Segment Start: Selected extract

The Tide, at its nadir under “Ears” Whitworth, had just taken on a new head coach named Bryant. The young quarterback from Dozier was one of the lean and hungry country boys driven to their physical limits by the Bear’s brutal conditioning regimen. Moore was playing backup to Pat Trammell when the Tide won the national title in 1961, earning the first of his 10 championship rings.

After graduation, Moore put in a year coaching with Montana State, then returned to Tuscaloosa in 1964 as a graduate assistant coaching defensive backs. He became a quarterback coach in 1971, the year the Tide hitched its destiny to the wishbone. At Coach Bryant’s side during his record-breaking run, Moore was thought a lock for promotion after the old lion’s retirement in 1982, but Ray Perkins was chosen instead.

Mal Moore was in the wilderness for the next few years, crossing over to the dark side to coach Notre Dame for two seasons, then going pro for four as an assistant to fellow Tide alum Coach Gene Stallings with the Cardinals, variously of St. Louis and Arizona. When Stallings took the call from Mama and returned to Alabama in 1990, Moore came along as well. Two years later, the Tide was hoisting another championship trophy.

Segment End: Selected extract

• **Instructions**:
A. List every four-digit year that appears in the passage on Mal Moore, in the order they occur.
B. Answer these questions using the passage on Mal Moore:
(i) Who was Moore the backup to when the Tide won the national title in 1961?
(ii) Which players did Moore coach when he returned to Tuscaloosa in 1964 as a graduate assistant?
(iii) For how many seasons did Moore coach Notre Dame?

Segment Start: Data for review

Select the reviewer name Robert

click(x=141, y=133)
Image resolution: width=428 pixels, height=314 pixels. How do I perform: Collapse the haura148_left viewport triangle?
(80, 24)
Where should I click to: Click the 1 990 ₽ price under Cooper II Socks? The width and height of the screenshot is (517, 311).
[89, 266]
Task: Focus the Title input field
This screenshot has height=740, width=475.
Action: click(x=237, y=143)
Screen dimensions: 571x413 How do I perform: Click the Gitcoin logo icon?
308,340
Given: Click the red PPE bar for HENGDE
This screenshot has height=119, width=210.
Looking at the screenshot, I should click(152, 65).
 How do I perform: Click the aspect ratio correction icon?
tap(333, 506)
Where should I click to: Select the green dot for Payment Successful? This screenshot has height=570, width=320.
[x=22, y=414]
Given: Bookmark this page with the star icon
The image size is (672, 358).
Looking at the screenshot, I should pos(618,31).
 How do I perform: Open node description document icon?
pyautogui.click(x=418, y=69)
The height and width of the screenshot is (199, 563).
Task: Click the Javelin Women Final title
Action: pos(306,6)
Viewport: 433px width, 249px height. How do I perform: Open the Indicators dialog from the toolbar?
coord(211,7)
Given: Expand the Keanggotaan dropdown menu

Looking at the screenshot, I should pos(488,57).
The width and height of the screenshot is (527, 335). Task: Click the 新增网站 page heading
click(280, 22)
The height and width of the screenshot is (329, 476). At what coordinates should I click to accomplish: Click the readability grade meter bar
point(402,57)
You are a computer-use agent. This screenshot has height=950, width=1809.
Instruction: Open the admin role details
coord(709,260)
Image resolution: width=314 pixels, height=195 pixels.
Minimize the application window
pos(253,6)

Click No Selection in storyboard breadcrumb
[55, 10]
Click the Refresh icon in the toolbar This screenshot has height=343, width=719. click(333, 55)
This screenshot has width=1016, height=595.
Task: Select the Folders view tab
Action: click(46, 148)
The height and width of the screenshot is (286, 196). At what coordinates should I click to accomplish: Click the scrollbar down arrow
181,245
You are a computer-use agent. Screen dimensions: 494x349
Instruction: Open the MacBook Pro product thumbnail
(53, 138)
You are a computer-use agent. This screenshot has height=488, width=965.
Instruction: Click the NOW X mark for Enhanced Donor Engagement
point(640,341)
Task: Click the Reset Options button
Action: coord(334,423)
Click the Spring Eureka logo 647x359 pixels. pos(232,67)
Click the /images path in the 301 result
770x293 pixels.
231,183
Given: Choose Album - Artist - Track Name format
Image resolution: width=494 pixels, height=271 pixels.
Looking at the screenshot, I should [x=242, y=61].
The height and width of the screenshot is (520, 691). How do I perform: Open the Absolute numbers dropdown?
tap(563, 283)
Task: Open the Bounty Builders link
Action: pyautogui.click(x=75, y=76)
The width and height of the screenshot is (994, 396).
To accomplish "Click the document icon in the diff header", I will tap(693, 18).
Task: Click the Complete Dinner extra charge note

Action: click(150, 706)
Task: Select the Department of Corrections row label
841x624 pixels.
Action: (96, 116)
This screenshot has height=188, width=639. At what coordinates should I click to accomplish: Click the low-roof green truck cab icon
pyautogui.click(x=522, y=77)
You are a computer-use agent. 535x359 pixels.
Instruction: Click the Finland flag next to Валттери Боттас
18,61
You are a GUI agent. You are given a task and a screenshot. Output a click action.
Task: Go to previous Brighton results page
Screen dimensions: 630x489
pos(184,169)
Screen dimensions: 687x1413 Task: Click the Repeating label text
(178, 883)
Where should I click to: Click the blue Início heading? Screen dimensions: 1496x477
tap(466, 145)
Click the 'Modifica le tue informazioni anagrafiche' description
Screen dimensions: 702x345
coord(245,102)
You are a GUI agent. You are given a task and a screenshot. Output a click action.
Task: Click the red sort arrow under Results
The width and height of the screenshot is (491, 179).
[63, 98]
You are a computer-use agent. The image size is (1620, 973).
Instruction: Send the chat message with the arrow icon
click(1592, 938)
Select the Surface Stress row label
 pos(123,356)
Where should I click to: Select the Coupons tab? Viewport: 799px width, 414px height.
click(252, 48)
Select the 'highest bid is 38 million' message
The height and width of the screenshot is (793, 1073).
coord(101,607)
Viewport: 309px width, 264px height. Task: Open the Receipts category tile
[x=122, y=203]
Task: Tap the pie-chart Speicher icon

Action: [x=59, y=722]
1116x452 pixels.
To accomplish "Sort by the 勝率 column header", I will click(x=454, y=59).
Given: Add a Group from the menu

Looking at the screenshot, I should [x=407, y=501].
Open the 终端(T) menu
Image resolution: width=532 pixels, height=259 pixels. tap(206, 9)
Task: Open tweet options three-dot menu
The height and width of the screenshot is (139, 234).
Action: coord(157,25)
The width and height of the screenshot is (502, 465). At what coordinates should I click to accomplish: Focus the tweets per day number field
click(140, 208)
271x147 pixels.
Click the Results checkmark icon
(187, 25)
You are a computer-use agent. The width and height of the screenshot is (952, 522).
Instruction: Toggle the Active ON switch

Segment End: Data for review

• **Results for each task**:
A. 1961, 1964, 1971, 1982, 1990

B.
(i) Pat Trammell
(ii) Defensive backs
(iii) Two seasons